The Federal Reserve paused rate hikes after 10 consecutive increases.
Fed's projections indicate two additional rate hikes are possible.
The market has been resilient and continues to trend higher after the meeting, as the AI spending powered rally remains intact. However, will it continue?
Stock earnings yield, bond yields, and cash yields have converged for the first time, posing competition for stocks.
Caution is advisable for the next few weeks until favorable inflation data is forthcoming.
New York Stock Exchange, Getty Images

Market Pulse

After 10 consecutive rate hikes, the Federal Reserve finally decided to put a pause to rate hikes at its highly anticipated meeting last week. However, the Federal Reserve projections noted that the rate-setting committee anticipated two additional rate hikes this year. The stock market did not miss a beat and kept trending higher, with the broader indexes of the S&P 500 and Nasdaq Composite closing at the best levels since mid-2022.

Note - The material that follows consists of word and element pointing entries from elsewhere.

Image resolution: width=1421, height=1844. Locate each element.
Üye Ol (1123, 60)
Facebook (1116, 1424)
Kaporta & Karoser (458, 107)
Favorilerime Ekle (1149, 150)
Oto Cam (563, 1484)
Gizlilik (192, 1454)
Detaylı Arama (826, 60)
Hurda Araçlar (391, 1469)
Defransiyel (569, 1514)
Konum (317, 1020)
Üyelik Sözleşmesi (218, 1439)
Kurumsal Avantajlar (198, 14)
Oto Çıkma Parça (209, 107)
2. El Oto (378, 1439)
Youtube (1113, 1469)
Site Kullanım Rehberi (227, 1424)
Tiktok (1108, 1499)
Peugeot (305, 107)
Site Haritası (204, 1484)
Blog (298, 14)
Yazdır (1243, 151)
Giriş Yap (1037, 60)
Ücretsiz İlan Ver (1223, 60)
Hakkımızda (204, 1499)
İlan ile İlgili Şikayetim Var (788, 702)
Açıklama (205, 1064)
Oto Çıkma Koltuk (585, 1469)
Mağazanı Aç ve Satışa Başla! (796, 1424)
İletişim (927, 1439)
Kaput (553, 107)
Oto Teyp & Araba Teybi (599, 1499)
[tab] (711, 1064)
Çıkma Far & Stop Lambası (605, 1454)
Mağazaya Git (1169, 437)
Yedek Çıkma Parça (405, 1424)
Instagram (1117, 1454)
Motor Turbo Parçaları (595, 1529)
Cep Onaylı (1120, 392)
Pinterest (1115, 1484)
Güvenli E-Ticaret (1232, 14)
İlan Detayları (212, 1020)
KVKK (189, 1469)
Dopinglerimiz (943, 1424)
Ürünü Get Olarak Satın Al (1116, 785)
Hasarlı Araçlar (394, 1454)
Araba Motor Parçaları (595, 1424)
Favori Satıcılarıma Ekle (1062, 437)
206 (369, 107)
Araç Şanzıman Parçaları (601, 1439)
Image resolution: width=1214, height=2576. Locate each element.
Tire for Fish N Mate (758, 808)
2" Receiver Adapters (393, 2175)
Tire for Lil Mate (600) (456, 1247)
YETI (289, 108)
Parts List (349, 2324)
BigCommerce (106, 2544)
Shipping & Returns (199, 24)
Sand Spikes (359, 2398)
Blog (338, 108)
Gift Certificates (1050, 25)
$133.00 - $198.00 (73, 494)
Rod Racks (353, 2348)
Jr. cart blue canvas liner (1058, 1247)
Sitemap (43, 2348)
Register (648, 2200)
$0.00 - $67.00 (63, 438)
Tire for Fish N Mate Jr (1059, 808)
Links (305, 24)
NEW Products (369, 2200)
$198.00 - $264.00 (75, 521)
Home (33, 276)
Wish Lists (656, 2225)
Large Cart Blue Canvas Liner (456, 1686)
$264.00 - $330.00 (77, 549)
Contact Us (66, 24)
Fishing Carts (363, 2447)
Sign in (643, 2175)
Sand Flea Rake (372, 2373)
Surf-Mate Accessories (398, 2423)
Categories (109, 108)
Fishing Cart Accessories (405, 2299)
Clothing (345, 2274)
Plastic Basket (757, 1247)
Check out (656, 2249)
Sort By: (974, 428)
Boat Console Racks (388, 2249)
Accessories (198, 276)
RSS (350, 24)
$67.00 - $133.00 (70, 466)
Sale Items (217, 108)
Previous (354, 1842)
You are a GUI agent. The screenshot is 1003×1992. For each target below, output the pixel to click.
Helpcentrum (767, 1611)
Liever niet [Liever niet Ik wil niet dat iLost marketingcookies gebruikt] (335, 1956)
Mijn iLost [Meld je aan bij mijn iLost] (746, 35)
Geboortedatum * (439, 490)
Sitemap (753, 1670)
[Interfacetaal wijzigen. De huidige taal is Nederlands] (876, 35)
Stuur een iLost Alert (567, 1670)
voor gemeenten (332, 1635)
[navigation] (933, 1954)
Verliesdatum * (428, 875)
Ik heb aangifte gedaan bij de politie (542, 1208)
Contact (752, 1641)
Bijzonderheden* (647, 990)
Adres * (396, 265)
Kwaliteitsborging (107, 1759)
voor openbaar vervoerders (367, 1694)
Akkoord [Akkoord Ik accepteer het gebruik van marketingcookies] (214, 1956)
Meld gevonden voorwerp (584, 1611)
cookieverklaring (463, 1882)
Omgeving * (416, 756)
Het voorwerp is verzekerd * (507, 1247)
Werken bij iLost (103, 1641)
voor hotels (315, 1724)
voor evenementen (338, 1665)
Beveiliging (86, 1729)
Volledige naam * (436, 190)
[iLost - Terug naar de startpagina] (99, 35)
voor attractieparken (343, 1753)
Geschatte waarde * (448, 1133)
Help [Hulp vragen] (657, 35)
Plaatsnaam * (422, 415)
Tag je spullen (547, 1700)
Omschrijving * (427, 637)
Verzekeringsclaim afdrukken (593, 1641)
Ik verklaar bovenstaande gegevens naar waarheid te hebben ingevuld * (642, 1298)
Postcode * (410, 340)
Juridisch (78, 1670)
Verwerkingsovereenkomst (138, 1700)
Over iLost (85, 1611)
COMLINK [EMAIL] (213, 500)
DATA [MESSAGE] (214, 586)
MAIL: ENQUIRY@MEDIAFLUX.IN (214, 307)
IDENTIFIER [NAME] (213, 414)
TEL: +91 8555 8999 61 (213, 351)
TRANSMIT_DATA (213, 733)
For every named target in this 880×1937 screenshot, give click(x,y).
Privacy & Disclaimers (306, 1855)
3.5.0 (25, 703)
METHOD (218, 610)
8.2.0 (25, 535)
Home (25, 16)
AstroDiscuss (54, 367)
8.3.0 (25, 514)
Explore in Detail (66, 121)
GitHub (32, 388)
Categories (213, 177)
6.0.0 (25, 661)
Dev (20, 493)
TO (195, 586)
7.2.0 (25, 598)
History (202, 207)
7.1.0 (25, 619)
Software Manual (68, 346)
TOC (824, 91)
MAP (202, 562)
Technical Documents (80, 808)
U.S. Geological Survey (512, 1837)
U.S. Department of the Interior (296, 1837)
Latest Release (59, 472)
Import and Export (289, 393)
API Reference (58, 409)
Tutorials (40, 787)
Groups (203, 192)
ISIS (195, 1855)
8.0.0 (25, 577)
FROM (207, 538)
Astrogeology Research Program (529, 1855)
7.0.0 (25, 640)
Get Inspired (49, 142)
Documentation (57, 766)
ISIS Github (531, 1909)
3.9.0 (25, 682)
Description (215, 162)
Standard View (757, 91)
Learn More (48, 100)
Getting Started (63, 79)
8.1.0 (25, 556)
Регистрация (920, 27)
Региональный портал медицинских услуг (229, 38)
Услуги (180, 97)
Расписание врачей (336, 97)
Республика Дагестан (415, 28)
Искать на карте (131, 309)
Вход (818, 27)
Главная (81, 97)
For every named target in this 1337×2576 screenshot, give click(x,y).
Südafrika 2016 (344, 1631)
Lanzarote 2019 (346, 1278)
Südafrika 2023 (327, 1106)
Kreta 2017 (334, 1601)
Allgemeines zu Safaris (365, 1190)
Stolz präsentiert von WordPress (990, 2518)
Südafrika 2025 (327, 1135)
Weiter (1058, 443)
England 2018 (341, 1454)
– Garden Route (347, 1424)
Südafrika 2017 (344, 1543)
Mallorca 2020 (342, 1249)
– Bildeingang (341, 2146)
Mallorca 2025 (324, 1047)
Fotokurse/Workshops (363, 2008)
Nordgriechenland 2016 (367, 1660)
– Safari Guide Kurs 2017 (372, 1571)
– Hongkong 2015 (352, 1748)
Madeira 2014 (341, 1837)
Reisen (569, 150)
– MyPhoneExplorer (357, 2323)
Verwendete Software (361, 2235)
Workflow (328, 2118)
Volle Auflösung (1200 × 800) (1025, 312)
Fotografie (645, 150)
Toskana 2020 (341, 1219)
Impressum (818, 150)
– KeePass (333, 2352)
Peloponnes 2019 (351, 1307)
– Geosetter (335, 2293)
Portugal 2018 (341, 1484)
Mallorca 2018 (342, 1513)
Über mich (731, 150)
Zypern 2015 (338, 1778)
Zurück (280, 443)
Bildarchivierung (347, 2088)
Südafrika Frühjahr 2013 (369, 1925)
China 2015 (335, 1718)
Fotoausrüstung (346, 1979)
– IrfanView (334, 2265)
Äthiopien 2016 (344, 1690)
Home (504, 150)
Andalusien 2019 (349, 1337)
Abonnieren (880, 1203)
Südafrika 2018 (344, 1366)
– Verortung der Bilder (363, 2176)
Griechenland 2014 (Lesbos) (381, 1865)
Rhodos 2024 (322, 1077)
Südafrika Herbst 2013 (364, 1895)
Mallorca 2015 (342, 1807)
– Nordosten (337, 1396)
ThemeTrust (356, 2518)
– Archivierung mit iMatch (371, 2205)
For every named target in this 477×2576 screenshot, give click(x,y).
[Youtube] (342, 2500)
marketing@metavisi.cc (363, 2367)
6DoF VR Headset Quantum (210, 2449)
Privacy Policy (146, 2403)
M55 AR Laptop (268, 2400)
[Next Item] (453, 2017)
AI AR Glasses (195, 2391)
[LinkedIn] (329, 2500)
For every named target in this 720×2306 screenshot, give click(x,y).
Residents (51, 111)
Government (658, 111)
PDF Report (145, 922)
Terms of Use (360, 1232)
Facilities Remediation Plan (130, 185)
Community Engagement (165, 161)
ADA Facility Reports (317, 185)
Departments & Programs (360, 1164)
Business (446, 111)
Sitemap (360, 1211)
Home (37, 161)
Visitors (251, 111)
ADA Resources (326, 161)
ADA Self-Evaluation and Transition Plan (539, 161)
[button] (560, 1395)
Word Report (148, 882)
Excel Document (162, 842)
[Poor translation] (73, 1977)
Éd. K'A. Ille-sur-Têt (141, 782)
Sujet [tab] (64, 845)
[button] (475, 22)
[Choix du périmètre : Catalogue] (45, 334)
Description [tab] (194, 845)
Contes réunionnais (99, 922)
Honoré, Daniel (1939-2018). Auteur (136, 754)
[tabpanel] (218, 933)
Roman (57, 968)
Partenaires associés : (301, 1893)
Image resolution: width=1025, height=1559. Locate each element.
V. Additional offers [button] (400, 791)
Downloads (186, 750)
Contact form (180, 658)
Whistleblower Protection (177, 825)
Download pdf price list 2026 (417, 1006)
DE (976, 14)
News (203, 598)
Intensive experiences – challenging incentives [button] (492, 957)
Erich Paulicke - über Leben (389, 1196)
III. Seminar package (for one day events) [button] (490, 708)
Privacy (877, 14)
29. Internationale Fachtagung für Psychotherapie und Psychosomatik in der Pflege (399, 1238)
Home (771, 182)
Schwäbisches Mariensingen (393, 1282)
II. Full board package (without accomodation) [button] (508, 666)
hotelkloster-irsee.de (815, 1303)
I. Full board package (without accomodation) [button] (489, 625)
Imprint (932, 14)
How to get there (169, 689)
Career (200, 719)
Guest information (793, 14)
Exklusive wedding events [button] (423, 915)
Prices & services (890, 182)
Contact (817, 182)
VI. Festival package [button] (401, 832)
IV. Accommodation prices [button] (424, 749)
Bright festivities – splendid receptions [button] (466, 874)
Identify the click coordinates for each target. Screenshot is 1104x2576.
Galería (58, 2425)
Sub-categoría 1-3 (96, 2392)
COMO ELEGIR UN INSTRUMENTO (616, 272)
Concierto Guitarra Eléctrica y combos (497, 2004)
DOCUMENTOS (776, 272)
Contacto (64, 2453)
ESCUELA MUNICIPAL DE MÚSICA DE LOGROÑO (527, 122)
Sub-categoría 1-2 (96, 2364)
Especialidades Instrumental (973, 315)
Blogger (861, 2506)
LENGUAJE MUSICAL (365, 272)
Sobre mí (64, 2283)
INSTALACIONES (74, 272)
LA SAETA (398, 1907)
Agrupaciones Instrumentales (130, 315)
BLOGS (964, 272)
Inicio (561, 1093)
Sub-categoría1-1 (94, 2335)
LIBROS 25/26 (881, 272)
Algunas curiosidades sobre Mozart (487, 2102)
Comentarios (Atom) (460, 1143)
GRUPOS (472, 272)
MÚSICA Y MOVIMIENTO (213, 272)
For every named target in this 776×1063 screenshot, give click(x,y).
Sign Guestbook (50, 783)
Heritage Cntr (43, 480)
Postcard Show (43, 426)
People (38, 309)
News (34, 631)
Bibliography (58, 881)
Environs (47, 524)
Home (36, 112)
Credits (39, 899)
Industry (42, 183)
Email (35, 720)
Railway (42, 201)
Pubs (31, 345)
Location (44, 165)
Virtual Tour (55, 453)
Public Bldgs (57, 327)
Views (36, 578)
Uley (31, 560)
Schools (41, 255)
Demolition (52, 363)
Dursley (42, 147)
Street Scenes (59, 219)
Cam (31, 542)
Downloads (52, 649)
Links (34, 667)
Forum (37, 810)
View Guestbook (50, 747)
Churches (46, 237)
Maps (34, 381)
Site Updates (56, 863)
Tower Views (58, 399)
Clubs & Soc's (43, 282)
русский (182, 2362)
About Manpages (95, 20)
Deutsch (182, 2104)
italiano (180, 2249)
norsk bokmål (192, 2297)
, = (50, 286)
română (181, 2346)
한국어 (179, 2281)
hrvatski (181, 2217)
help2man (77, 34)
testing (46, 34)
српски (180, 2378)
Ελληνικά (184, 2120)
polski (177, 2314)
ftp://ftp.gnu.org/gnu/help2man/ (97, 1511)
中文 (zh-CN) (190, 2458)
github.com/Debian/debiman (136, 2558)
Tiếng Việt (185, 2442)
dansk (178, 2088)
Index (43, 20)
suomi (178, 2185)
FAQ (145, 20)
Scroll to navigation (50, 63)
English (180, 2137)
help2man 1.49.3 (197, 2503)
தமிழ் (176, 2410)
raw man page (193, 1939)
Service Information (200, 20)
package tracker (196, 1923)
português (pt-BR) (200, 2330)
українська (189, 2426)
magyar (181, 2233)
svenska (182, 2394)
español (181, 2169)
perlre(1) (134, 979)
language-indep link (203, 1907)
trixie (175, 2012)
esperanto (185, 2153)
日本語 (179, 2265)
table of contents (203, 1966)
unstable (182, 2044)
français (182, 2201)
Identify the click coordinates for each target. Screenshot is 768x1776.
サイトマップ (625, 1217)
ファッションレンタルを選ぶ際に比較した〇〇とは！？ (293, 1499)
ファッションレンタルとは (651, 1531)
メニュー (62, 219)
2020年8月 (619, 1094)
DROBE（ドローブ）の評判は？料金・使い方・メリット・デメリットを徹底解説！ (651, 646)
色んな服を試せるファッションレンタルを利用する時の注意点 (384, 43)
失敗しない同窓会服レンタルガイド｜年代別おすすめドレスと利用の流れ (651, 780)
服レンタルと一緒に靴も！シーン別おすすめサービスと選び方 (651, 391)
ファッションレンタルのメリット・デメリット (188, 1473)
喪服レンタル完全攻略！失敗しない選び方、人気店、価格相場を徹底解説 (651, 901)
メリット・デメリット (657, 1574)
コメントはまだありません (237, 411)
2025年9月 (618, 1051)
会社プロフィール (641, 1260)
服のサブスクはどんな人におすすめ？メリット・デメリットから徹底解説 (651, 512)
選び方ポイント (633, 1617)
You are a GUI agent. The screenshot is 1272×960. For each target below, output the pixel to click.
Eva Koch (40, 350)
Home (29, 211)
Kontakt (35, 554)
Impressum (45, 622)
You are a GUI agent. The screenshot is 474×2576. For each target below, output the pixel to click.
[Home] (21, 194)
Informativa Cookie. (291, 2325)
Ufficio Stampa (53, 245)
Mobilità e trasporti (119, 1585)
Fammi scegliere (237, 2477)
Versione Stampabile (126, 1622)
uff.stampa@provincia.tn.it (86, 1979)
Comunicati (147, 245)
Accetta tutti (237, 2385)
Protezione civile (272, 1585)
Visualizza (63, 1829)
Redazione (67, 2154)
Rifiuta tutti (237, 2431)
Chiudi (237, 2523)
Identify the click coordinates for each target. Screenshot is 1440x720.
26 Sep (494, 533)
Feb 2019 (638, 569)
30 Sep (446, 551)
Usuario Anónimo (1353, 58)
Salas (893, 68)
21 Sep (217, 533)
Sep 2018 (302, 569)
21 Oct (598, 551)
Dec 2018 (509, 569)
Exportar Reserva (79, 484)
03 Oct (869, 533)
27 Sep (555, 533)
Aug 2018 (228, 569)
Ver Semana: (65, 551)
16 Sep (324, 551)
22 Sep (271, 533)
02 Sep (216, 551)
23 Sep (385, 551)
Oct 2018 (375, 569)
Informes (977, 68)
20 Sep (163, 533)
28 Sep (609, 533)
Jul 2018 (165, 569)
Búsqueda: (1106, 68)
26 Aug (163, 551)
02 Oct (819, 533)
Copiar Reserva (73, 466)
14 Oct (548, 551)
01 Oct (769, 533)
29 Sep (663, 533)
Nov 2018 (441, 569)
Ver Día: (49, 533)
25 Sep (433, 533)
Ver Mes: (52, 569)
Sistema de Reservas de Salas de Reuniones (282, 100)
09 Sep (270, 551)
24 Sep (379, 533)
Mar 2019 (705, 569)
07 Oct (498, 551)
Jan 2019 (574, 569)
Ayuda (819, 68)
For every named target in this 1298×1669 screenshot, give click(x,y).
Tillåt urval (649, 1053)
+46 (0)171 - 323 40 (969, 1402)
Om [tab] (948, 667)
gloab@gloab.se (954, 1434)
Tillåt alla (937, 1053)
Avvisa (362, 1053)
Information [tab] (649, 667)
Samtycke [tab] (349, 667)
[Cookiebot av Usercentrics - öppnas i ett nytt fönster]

Lack of Fear of Rising Rates

The stock market's behavior last week stood out for its notable resilience in the face of what could only be characterized as adverse news from the Fed. Going into the meeting, the market had already baked in the expectation of a rate pause. Since this meeting also coincided with the quarterly release of the Summary of Economic Projections, it was much awaited to see how the Fed's projections may be shifting towards being less rigorous on rate increases and becoming more neutral and accommodating with a potential rate cut by year-end, a position that the market has been expecting for some time.
However, coming out of the meeting, the stock market did not get any such shift towards a less restrictive policy by the Fed, but on the contrary, the projections of the Fed governors showed two further rate hikes likely this year.
At any other moment in this rate hike cycle that began early 2022, the shifting of the summary projections to two additional rate hikes would have unnerved the stock market. But since the Fed announcement, the market trended higher last week. The CBOE's volatility index (VIX) closed at its lowest levels since mid-February 2020, days before the pandemic triggered a crash.

The muted volatility is typically when negative market surprises are rare. However, the Fed's higher interest rate expectation was material negative news. At this point the market is suggesting that the rate risk is overstated and the Fed is unlikely to follow through.
Recently, Financial Times presented an interesting observation of how for the first time since records have been kept, stock earnings yield, bond yields, and cash yields have converged.

Stocks will now have to compete harder with risk-free and lower-risk instruments for investing dollars, particularly if cash yields are going to rise further.

The Glow from AI Spending

The spending boom resulting from AI initiatives has lit a fire under some of the biggest companies that are rapidly benefiting from the opportunity. These include companies like Microsoft (MSFT), Oracle (ORCL), Meta (META), Alphabet (GOOGL), Adobe (ADBE), and Amazon (AMZN), amongst others, which have led the Nasdaq Composite and the S&P 500 higher. The Nasdaq Composite index has been advancing for eight consecutive weeks.
However, where does the AI spending leaves the rest of the market, which may be still quite removed from receiving the immediate benefit in scale on the top and bottom lines? And that is a question the market will have to resolve as it seeks direction in the weeks ahead.


Are we entering a technology spending boom that will lift the valuation of the entire market even in the face of rising rates or does the market has to first work-off the risk of rising rates and its impact on the economy? The answer will determine if we can have an ongoing durable rally or a period of consolidation.
It is now widely anticipated that the Fed will announce a rate hike on July 26 at its next meeting. In our opinion, the market faces a challenge from the lingering hurdle of rising rates. Stocks have shown a tendency to surmount challenges since mid-March and may well do so again. We do believe that the potential for two additional rate hikes can hold back the advance until more inflation data is available in a few weeks. Favorable inflation data will mitigate interest rate risk, and vice versa. Investors should be more careful in acquiring new positions for the next few weeks. We remain 90% invested in our Prudent Healthcare and Prudent Biotech portfolios, and 60% invested in the Prudent Small Cap portfolio.